--- How to complete this task ---
Going down the data below, set down exactly the line with "Where should I click to: Delete" and each line after it through the line with "Open the Real"; no other lines.

--- Raw data ---
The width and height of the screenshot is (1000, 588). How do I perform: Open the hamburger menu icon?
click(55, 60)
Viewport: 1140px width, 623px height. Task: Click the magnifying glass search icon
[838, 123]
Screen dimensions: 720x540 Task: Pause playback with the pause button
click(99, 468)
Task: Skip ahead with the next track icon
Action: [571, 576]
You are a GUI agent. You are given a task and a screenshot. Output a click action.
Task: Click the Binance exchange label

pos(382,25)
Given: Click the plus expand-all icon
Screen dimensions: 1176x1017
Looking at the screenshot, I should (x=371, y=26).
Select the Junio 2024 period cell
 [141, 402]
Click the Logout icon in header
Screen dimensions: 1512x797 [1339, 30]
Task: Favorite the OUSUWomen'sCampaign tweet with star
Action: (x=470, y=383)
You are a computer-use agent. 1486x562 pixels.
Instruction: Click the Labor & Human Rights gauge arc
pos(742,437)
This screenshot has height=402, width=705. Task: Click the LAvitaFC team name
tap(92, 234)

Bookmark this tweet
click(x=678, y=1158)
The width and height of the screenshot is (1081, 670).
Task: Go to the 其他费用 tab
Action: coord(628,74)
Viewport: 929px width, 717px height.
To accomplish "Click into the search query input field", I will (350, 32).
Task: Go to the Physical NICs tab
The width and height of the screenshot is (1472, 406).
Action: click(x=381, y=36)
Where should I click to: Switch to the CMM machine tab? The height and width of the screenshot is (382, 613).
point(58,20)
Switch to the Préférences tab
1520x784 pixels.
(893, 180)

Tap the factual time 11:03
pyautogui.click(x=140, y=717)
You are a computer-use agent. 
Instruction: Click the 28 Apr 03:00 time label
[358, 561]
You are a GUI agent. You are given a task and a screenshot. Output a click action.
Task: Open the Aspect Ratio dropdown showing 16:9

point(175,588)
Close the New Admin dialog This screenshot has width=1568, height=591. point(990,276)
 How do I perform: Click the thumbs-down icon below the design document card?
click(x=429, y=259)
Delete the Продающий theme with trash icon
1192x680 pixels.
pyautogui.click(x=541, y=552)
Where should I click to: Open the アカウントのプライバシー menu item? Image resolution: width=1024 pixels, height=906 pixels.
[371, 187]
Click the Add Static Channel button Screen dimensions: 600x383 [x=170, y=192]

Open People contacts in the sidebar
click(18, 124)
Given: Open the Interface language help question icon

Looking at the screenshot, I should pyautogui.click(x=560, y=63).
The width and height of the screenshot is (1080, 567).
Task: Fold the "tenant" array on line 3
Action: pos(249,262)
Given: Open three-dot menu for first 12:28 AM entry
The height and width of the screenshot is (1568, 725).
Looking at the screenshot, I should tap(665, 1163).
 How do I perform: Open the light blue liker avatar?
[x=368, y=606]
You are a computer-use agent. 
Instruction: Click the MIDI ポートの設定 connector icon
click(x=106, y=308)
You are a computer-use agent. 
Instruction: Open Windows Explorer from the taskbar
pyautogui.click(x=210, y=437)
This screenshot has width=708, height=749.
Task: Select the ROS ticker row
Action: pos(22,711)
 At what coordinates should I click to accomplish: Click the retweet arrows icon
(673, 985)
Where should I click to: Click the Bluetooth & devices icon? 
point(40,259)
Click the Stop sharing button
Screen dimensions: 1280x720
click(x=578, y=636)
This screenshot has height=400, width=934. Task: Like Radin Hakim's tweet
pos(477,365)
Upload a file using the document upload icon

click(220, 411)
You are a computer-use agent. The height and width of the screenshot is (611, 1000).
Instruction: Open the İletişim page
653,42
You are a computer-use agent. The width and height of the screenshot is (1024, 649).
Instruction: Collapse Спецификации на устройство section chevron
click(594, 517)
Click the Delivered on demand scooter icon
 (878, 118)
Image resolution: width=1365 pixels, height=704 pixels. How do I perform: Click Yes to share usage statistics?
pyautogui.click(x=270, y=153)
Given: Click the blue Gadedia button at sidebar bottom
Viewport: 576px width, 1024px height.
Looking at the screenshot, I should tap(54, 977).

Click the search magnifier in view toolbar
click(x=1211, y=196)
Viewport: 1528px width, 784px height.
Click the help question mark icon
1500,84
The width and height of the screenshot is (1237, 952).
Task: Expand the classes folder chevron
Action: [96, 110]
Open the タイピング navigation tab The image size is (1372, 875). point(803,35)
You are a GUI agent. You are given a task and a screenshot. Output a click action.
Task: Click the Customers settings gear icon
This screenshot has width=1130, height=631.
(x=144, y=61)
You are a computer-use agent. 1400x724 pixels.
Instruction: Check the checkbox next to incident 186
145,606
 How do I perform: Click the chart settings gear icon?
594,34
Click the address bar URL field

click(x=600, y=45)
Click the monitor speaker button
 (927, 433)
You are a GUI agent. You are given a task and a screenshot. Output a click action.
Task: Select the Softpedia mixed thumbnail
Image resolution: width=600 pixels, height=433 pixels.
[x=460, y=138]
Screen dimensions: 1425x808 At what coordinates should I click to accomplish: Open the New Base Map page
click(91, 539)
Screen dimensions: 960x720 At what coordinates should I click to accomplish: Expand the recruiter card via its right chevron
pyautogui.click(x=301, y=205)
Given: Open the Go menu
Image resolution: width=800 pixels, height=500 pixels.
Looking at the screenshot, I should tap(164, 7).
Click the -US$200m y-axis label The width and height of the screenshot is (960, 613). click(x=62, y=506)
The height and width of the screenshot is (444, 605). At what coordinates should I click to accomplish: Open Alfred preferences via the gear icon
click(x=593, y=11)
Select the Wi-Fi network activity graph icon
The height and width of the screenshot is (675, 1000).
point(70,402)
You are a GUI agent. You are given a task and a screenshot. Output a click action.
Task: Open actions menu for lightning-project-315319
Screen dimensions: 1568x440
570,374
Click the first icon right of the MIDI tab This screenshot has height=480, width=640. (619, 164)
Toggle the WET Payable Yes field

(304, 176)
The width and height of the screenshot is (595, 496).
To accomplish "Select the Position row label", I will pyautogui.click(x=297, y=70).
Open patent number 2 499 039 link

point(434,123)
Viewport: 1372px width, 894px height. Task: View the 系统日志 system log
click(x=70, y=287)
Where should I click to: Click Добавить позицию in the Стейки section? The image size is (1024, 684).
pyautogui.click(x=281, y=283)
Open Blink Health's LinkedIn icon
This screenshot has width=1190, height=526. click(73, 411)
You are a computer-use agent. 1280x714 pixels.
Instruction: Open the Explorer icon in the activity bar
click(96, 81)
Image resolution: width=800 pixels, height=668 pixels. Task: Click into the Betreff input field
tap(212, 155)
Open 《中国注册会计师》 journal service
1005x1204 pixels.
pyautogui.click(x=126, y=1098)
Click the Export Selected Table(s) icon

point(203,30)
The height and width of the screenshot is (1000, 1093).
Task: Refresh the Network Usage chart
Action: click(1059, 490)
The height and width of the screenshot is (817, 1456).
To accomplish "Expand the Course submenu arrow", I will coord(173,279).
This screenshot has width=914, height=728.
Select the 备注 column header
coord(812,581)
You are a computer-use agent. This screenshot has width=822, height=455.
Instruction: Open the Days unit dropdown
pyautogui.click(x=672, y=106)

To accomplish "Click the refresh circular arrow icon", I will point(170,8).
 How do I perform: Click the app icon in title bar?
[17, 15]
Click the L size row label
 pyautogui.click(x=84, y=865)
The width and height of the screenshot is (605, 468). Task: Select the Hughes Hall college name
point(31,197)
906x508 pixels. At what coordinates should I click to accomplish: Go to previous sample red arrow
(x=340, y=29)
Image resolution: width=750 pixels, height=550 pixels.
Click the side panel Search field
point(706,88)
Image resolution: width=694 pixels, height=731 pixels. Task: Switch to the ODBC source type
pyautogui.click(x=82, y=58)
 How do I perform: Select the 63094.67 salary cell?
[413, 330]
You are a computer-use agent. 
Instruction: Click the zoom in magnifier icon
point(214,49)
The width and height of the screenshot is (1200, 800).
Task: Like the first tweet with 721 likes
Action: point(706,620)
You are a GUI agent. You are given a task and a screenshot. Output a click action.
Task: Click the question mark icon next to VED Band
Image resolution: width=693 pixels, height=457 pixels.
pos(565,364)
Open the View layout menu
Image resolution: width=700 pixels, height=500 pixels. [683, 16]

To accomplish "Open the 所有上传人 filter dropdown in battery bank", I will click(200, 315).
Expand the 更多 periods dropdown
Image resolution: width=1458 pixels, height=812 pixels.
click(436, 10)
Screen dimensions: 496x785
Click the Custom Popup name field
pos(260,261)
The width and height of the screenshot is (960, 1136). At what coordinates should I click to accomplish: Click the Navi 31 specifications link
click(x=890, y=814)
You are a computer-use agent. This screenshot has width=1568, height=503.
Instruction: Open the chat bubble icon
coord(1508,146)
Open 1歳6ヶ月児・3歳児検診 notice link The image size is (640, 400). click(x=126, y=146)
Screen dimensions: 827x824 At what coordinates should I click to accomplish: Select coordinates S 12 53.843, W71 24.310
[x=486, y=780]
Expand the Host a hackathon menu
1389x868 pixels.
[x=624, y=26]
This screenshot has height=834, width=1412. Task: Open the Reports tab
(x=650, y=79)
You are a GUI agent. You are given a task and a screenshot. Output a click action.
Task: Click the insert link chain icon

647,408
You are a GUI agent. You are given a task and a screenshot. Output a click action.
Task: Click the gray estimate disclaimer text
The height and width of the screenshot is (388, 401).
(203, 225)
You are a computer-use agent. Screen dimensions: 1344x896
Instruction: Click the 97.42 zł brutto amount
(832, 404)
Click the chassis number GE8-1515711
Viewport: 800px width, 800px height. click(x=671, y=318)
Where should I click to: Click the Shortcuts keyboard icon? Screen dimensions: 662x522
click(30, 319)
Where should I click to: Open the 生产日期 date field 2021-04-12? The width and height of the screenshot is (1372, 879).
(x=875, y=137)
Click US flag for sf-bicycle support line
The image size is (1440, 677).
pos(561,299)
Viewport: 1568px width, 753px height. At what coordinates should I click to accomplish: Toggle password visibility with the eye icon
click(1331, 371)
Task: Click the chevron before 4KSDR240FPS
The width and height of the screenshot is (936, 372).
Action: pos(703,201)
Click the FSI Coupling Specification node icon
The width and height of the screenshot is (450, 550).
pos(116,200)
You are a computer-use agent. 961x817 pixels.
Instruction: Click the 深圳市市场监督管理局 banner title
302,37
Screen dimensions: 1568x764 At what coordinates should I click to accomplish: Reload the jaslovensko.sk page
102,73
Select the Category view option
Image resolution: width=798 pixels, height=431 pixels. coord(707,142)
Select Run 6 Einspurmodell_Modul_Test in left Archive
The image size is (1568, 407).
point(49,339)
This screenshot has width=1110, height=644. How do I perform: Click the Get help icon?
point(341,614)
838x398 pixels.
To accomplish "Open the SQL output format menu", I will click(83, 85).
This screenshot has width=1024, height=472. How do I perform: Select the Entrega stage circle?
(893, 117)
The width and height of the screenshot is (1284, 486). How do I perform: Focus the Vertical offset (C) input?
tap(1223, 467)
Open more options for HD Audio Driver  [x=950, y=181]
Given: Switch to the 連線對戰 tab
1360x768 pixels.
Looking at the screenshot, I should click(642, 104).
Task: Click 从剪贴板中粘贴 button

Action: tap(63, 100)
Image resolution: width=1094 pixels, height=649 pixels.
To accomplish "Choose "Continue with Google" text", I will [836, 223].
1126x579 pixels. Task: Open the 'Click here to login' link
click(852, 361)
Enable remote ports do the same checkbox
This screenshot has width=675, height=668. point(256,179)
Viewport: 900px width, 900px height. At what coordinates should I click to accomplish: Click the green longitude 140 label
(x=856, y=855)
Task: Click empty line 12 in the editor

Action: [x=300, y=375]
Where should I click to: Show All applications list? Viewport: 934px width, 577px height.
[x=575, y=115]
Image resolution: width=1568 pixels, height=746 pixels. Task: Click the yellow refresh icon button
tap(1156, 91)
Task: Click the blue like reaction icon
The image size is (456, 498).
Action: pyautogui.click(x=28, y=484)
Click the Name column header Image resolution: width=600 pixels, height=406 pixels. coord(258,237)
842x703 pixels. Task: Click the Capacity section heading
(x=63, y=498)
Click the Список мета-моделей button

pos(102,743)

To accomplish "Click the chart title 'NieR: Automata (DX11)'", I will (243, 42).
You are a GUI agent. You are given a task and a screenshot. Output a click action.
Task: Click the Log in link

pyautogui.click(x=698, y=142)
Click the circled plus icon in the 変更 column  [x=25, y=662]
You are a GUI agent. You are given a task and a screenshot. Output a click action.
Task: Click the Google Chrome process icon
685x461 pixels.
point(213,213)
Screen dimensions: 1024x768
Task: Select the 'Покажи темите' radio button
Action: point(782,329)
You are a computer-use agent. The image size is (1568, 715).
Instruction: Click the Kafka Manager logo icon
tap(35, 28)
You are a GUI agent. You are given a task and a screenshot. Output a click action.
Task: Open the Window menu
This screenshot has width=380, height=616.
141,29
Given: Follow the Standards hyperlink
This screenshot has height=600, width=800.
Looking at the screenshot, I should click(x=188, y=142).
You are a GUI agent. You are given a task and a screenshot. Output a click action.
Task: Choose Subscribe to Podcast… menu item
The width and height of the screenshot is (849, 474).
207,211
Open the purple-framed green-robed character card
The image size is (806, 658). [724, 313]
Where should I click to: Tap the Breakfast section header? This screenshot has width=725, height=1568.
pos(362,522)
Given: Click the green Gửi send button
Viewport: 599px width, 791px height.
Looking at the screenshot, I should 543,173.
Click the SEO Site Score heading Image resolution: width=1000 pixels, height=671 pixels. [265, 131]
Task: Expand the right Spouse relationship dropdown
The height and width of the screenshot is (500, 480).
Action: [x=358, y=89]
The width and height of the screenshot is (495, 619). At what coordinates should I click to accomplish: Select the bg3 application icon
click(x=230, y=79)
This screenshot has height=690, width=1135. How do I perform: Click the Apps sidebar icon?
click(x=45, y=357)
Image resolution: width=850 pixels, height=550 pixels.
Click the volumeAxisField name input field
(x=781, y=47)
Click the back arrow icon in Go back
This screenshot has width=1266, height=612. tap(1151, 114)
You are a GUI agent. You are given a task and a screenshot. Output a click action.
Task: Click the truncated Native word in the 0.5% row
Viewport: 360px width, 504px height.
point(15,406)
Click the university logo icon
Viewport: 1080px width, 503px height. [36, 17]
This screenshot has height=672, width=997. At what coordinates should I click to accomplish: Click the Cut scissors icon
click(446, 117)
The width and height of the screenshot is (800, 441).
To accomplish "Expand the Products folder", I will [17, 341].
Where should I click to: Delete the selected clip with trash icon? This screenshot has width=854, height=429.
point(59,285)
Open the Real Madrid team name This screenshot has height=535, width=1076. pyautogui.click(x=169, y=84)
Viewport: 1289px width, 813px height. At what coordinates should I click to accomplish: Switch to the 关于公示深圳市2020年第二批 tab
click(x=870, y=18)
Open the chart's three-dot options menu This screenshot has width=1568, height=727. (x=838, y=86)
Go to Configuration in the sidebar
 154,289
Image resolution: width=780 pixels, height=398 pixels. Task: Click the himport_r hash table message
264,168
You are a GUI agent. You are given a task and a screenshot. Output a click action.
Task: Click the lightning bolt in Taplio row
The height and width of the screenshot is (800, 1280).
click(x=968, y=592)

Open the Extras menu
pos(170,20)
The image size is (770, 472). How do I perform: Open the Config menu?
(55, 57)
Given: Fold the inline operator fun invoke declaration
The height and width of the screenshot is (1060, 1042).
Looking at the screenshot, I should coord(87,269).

--- Answer to this task ---
Where should I click to: Delete the selected clip with trash icon? This screenshot has width=854, height=429.
point(59,285)
Open the Real Madrid team name This screenshot has height=535, width=1076. pyautogui.click(x=169, y=84)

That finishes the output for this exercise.